**What you are asked to do**
Every line below that holds "beside" must be copied.

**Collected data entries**

-*-*-

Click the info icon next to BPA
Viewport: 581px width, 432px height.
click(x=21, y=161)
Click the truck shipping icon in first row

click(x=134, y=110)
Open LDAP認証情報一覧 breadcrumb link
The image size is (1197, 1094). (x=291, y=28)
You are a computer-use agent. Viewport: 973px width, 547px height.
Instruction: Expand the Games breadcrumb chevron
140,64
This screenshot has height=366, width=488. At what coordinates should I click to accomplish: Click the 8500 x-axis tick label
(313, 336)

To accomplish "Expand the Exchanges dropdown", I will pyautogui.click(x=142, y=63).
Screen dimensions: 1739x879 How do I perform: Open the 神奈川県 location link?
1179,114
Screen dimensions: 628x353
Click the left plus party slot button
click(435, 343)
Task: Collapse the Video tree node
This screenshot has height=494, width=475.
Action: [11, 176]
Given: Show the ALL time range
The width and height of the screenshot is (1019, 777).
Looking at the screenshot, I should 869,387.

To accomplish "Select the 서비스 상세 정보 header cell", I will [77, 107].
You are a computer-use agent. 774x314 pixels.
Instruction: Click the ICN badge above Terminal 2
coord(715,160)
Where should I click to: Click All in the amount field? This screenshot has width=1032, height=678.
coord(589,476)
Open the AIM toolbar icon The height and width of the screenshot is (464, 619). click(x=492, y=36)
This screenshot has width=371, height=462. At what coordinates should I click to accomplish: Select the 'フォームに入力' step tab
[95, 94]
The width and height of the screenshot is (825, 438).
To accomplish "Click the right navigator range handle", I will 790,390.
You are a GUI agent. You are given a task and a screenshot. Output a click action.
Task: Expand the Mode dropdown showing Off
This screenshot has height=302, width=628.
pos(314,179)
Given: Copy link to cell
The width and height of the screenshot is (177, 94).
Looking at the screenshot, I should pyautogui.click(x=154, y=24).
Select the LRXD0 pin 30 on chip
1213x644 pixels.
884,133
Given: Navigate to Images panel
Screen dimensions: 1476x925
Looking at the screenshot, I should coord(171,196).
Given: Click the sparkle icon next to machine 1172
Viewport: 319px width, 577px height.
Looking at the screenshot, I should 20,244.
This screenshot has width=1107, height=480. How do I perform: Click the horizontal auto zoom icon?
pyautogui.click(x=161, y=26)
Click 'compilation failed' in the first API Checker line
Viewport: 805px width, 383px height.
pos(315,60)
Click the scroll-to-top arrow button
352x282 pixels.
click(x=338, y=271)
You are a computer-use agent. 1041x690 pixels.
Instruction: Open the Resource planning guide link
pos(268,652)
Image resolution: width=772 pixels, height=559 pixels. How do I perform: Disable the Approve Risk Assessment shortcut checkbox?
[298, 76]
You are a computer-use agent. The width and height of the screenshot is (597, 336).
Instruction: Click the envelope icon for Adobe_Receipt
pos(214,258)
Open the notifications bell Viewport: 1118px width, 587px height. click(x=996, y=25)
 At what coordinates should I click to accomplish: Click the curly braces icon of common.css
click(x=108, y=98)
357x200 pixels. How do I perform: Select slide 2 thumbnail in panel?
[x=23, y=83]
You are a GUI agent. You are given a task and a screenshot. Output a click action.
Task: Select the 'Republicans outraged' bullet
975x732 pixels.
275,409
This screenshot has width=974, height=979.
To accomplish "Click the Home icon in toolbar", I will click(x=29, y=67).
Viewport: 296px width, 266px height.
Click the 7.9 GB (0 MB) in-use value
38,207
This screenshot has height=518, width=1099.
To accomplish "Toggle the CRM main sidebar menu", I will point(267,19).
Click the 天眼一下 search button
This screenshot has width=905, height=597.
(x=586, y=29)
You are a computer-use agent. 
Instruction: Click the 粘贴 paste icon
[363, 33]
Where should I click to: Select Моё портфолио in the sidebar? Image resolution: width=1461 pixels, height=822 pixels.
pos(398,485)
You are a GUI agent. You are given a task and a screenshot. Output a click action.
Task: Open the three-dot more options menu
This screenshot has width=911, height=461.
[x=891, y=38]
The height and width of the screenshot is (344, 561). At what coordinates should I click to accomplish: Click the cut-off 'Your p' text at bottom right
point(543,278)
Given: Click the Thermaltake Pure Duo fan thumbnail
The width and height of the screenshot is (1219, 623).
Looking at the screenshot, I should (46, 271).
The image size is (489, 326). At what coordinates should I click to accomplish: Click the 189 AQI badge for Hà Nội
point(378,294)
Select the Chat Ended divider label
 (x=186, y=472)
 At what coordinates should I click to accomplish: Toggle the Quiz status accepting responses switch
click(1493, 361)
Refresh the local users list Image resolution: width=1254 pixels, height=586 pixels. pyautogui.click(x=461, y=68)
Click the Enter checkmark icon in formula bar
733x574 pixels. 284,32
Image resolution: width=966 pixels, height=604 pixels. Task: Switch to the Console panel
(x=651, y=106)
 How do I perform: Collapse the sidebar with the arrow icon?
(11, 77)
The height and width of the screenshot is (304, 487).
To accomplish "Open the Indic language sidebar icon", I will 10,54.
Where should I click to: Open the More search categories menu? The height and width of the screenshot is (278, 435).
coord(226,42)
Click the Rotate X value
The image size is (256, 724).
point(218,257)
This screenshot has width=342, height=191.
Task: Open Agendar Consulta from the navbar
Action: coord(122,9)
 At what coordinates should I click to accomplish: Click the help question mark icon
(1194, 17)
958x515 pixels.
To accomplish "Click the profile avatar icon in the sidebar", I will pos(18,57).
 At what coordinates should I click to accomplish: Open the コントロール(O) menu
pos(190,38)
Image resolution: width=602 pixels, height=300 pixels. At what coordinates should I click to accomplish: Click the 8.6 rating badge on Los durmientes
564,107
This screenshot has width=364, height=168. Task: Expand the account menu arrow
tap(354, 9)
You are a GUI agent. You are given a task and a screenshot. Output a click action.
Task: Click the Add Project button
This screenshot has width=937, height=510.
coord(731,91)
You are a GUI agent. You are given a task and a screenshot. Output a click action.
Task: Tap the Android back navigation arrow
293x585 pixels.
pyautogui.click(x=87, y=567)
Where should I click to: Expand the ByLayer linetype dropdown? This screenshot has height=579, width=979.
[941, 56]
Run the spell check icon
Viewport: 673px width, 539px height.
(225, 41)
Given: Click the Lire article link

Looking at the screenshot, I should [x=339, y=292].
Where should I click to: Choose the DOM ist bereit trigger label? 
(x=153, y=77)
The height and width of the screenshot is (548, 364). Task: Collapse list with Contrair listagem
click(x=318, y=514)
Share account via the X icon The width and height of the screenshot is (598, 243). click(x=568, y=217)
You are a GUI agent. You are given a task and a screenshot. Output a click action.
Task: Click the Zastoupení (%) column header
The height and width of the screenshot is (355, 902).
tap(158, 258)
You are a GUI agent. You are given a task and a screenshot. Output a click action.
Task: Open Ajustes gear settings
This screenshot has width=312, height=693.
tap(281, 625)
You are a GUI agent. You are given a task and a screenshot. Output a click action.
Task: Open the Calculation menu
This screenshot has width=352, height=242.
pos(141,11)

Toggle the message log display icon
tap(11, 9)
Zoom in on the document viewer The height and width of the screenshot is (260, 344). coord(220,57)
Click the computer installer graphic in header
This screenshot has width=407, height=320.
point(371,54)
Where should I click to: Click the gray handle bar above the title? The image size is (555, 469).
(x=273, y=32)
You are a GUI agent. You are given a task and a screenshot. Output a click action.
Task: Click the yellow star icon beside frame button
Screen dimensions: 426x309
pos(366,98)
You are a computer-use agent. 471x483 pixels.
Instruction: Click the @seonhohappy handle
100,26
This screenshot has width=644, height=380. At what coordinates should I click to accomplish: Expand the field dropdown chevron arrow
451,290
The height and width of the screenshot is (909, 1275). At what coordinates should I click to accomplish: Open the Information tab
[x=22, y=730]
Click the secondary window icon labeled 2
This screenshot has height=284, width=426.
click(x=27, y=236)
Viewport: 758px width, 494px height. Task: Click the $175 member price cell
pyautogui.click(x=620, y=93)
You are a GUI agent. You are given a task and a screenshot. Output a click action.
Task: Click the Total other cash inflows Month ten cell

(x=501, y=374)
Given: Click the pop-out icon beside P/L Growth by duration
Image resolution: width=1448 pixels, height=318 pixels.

-*-*-

**Solved problem**
Task: Click the yellow star icon beside frame button
Given: Click the pop-out icon beside P/L Growth by duration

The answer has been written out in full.